Como representante do setor regulador, Karina Fontes assegurou que “quando o governo defende a regulamentação ele não defende um ponto de vista. É importante ter em conta que o regulamento não só autoriza o novo como também protege o tradicional.” Em contrapartida, como membro do setor regulado, Antônio Pupin relembrou a importância de um regulamento ponderado, que não iniba o processo de inovação.
Em suas considerações finais, a professora Ellen reiterou seu posicionamento alertando que “é preciso olhar pra frente com conhecimento, não só pelo modismo” e colocou-se à disposição para novos diálogos. “A academia ajuda no que for possível, pois nossa função é ensinar.”

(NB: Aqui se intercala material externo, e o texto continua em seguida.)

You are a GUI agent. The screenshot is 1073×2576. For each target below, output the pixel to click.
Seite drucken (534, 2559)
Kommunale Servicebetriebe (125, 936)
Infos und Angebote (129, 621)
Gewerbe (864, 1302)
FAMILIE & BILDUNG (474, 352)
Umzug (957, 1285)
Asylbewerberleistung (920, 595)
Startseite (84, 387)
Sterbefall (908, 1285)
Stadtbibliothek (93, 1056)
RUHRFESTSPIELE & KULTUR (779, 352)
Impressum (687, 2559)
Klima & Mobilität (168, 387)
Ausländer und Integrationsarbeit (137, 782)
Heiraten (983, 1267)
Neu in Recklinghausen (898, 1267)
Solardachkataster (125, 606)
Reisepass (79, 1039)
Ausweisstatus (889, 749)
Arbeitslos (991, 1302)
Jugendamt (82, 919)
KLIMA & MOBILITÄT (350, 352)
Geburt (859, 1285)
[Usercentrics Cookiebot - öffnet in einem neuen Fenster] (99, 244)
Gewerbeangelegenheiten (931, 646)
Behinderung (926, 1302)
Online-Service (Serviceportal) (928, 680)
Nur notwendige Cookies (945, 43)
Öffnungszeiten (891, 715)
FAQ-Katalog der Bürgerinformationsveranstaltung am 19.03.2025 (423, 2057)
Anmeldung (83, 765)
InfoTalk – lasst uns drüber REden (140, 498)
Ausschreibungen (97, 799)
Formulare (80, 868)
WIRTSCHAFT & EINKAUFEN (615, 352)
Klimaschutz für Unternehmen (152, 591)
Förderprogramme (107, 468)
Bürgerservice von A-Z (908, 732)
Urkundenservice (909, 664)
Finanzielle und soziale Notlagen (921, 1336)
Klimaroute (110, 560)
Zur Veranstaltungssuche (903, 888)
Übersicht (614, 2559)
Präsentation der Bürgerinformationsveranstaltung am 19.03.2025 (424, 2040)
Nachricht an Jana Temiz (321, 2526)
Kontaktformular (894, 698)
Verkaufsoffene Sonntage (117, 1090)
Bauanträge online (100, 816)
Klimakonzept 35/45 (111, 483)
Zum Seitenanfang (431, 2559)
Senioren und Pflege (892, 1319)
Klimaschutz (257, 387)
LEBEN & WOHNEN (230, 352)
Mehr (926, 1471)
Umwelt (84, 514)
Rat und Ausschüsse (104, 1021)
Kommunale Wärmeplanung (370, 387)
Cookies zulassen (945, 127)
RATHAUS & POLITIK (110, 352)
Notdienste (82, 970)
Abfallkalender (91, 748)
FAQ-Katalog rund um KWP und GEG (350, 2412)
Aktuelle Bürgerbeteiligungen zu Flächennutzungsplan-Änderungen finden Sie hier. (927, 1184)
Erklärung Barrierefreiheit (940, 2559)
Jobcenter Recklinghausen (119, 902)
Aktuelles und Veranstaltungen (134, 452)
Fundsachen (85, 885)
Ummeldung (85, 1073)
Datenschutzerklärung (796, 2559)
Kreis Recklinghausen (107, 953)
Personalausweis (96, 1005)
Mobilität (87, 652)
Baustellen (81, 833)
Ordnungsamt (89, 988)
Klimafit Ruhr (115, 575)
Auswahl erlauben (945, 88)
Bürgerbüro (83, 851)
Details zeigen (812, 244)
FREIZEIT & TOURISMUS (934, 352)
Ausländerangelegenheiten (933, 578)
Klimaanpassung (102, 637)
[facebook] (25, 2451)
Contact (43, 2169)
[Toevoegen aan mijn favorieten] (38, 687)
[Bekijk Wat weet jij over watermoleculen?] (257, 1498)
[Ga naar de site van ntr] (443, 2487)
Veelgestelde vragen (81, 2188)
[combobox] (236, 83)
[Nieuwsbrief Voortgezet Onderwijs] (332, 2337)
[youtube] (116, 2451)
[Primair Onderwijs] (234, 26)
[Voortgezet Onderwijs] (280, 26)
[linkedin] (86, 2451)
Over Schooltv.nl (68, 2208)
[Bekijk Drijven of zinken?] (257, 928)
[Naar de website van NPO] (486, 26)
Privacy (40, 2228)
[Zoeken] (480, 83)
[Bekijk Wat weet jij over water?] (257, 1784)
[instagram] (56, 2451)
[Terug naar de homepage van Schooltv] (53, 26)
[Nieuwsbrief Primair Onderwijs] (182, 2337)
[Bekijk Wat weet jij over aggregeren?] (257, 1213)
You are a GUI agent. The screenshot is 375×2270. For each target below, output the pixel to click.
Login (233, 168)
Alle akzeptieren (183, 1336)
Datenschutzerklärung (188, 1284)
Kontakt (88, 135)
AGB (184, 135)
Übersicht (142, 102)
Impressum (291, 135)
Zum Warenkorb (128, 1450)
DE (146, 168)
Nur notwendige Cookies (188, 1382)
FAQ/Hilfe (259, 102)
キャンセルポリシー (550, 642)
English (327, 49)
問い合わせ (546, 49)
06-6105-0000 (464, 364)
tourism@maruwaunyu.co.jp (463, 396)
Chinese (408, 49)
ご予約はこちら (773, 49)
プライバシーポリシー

O painel de discussão foi encerrado com uma bela reflexão do auditor agropecuário e mediador Elton Massarollo, que destacou a importância da comunicação para a construção do resultado desejado.
Para isso, traçou um paralelo entre os três paradigmas da formação do conhecimento: O primeiro deles, o SER, defendia que o conhecimento era determinado. No segundo paradigma, o da CONSCIÊNCIA, passou-se a acreditar que cada indivíduo diferente em si era um agente de transformação e o terceiro é o da LINGUAGEM, que diferencia os seres humanos dos demais. “Temos a capacidade de construir a comunicação que precisamos” , finalizou.